The Geographic Information Systems room was filled with researchers and students who sat in anticipation as the countdown began.

After years of anticipation, the moment these GIS students have been waiting for was announced by the voice of master control, “We have ignition, and lift off.”

GIS director Keith Weber described today’s historic event.

“It is a big rocket, an Atlas rocket, ” Weber said. “It fires off, we watched it out here, and the satellite unfolds out there. Sure, it’s very interesting…but the connection to here at ISU is very real.”

The students live-streamed the Landsat Data Continuity Mission launch today at 11 A.M. from the Vandenberg Air Force Base in California.

Weber mentioned this satellite will provide geographical land researchers and farmers around the state with images and data depicting the land’s agricultural fields.

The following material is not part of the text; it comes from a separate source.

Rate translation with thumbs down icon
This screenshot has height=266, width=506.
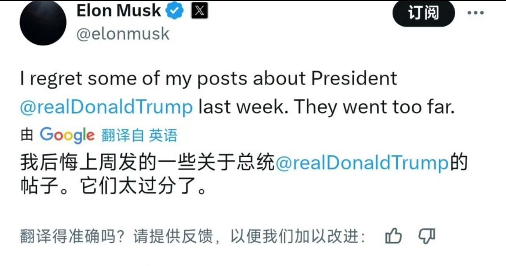(427, 237)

This satellite is the only operational satellite that provides high resolution images that can be used to map the relationship between the land and the atmosphere.

Weber also said this will help he and his students with developing ways to better understand fire protection.

“If this rocket fails, we’re going to have a problem,” Weber said. “We’re going to be relying on Landsat-8 imagery to generate fire severity maps that come in to the fire season of 2013.”

This is the eighth mission for the Landsat satellite, and the first one in almost three decades that has launched successfully – so far. This satellite is replacing the fifth one that has been in orbit for 28 years.

Representatives from the U.S. Geological Survey in Boise drove in for today’s launch as well. They say this new technology will help with the further development of farming technology.

“Everything from climate science, to forest monitoring, to geology and water science,” USGS liaison Scott Vanhoff said. “It’s really a key data set, not only for US Geological Survey scientists, but for researchers all over the world…agriculture takes advantage of these advances in science and these advances in data that are available now thanks to these satellite-based instruments.”

The satellite reached a final height of more than 400 miles above the Earth in just over an hour and a half. Not counting the circulation period where the satellite was at rest, this would be equivalent to reaching that altitude in just over thirty minutes.

Weber said the first images from the new satellite should be released by next month.

And although these scientists are excited about the launch of the new Landsat, they are already about to start talking about the possibility of Landsat-9.

The mission cost a total of about one billion dollars, funded by NASA.